** Data section follows **

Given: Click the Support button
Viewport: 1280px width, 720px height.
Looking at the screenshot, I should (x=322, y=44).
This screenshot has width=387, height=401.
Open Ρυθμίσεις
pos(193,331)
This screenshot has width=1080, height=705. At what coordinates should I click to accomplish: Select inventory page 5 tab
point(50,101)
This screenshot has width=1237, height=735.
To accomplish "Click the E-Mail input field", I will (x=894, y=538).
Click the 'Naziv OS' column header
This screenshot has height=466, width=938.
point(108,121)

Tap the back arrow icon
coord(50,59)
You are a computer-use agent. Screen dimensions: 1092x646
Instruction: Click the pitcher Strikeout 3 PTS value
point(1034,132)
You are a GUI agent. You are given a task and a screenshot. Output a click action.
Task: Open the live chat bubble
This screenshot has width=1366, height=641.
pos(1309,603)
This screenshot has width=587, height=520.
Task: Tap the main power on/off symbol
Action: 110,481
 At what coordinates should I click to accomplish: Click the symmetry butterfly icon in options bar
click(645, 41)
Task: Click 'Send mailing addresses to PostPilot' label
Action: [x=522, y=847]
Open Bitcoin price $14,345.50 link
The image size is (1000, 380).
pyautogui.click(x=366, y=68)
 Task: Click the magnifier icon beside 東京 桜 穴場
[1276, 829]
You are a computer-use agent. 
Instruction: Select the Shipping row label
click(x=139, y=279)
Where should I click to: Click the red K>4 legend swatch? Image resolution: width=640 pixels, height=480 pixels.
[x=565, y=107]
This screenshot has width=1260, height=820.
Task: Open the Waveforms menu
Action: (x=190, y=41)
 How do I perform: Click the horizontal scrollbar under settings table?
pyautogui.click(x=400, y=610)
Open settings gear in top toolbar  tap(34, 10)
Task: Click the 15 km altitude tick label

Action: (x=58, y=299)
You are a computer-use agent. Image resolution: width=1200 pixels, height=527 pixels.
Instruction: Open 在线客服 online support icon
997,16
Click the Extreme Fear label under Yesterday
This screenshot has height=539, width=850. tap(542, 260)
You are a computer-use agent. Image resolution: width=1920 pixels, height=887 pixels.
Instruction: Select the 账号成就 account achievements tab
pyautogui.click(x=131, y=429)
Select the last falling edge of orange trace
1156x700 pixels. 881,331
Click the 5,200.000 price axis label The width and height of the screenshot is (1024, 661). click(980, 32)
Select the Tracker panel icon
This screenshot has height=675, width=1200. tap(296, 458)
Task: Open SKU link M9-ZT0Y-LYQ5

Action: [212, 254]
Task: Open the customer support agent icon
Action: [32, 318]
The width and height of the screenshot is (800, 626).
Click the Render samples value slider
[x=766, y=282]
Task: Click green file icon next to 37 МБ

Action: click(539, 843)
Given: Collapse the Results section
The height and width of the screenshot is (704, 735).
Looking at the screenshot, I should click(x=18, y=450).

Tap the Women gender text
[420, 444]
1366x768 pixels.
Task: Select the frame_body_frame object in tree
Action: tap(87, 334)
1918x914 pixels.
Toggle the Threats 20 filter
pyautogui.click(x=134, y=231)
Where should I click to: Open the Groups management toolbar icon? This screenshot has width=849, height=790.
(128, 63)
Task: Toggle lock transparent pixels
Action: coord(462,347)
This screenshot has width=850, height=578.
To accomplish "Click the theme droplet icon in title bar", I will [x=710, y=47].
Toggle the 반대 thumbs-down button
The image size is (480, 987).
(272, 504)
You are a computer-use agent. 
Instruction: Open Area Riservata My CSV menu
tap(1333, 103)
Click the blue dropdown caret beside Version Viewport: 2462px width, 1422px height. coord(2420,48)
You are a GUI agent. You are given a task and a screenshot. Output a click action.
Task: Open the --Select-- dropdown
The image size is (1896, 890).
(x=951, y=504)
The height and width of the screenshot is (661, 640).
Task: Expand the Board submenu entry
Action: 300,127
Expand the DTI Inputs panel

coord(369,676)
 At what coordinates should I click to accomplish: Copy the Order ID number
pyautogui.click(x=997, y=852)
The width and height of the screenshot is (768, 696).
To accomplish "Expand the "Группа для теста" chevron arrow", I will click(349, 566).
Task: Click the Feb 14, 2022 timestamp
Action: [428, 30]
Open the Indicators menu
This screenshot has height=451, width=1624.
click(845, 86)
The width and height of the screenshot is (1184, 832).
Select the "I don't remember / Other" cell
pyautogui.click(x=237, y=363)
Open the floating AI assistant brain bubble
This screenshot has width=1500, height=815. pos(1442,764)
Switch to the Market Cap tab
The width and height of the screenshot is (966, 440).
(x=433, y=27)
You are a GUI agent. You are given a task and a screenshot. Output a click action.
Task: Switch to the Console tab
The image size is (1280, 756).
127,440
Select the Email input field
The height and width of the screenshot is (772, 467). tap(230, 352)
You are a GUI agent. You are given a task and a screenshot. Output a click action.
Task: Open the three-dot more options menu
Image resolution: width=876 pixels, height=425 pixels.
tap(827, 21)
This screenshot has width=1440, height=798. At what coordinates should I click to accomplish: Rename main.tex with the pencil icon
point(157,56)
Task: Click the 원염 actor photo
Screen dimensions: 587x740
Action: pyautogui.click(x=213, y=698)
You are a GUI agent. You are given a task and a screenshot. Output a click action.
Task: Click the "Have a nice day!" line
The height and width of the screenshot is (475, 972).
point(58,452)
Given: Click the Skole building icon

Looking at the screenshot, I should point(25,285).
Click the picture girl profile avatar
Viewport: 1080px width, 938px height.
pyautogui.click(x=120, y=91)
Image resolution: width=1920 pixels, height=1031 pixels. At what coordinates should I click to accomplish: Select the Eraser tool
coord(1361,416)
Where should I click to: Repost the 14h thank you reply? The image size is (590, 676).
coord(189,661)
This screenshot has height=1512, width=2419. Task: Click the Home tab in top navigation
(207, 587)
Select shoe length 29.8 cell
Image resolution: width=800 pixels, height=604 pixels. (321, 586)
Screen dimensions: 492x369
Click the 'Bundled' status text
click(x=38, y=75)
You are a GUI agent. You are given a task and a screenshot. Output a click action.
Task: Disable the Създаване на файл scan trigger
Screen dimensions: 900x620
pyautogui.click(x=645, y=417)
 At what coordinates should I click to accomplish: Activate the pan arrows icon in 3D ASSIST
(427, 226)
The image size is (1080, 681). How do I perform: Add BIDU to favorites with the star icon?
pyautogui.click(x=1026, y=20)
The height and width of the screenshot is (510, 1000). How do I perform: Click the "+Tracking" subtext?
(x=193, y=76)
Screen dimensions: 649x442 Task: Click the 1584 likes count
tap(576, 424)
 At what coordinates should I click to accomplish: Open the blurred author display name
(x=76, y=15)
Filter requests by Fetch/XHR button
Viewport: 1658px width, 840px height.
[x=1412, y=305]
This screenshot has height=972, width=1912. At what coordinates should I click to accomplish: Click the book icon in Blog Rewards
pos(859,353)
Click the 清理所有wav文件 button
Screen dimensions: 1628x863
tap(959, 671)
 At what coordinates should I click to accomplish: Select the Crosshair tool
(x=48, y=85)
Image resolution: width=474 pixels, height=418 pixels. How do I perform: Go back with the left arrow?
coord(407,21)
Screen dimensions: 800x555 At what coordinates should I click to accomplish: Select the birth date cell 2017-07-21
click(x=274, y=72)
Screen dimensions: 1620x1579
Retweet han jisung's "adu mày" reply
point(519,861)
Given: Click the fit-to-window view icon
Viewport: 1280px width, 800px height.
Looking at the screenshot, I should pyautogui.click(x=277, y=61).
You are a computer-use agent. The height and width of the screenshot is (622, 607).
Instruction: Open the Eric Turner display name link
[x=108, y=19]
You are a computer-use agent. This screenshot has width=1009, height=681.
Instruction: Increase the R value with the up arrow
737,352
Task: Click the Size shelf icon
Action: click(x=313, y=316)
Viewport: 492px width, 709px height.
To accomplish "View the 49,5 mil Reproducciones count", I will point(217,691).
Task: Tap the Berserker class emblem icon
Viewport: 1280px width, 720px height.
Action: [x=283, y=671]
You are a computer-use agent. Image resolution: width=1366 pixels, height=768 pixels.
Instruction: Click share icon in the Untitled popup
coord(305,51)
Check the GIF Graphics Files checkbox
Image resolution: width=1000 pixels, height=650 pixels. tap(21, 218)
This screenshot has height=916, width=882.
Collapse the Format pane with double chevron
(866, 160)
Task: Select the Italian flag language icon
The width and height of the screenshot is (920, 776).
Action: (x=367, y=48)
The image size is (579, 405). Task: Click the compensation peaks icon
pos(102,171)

** End of Data section **

Your objective: Copy each line in the listing where "Switch" appears.

Exercise solution:
Switch to the Market Cap tab
Task: Switch to the Console tab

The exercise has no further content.